A Sephardic Jew, he was imprisoned in various Nazi concentration camps, between the ages of 19-23. He was the sole survivor of his immediate family. He told stories of having barely survived random executions. After an attempted escape from one camp, a selection of prisoners were lined up; every third one was to be shot. A guard miscounted, and Allina survived. After another group of prisoners were caught trying to escape, Allina, who had been sent on an errand, was counted among the escapees. He was the final prisoner to have the hangman's noose placed around his neck, but at the last second that prison guard vouched for him, saving him for his usefulness in speaking Czech, German and Russian. This was the theme of his life, his ability to survive.

In the post-war period, he emigrated to the United States and settled in New York City. He learned English by watching Tom Mix movies over and over again. After working his way through the slaughterhouses in New York during the 1940s, he eventually found himself working for Pez Candy, a subsidiary of Haas Foods, an Austrian-based company. At that time, Pez was successful in Europe, but going nowhere in the U.S. Allina went from an on-foot sales rep. to running Pez's North American operations for nearly 30 years.

It wasn't until he had the idea of putting character heads on dispensers and filling them with child-friendly flavors that the company really took off. Allina is responsible for making Pez into the pop culture icon that it became. The first sculpted Pez dispensers (the candy had previously been distributed in tins and "regular" dispensers styled to resemble cigarette lighters) were introduced in 1955: Santa Claus, and a Robot.

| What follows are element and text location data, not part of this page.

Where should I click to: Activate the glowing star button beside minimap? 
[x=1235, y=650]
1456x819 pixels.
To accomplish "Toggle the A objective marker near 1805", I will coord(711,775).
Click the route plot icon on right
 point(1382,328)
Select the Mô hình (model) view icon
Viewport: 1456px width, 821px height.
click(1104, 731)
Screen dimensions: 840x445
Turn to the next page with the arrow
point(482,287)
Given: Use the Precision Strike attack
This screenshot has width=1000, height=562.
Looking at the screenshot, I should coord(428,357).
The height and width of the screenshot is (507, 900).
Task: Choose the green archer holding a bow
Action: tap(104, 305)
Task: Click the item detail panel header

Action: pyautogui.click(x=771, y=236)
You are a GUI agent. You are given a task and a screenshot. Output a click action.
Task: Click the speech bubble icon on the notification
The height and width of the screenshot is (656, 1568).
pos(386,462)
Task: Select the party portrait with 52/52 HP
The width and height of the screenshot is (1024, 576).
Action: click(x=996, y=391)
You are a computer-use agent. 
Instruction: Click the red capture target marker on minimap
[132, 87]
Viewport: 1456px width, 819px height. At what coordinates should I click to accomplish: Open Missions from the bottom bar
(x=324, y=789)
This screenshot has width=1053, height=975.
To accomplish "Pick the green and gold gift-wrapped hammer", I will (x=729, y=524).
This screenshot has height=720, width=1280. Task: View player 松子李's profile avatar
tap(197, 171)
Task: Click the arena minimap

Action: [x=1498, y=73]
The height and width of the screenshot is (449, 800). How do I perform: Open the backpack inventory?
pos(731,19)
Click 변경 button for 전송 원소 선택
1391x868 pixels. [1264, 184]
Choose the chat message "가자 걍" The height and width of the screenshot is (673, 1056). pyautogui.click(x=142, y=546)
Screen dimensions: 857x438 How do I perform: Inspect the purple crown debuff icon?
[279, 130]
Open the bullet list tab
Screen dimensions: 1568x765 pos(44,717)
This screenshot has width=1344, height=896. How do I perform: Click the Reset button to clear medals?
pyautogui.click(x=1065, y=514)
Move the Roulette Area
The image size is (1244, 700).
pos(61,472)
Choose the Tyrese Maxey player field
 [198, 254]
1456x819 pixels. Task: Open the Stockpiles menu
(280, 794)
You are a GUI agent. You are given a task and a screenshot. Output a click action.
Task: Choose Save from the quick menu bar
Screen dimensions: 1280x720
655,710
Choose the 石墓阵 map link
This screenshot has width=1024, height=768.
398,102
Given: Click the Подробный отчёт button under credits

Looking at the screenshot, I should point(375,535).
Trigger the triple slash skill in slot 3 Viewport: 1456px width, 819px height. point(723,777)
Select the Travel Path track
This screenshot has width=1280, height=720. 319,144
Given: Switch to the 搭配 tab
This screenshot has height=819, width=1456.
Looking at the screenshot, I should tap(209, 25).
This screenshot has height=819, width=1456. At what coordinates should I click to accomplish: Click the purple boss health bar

His travels took him to the square in Cuba the day Fidel Castro marched in, and was present in Argentina listening amongst the crowds to Eva Perón's final speech. Later in his life, he participated in and was filmed for Steven Spielberg's Shoah project.

Allina opted to move to Washington State for the latter part of his life, saying he felt a calling to go there. Perhaps it reminded him of the countryside in Vienna where he spent his childhood.

Allina died at 87 in December, 2009. He lived in Olympia, Washington.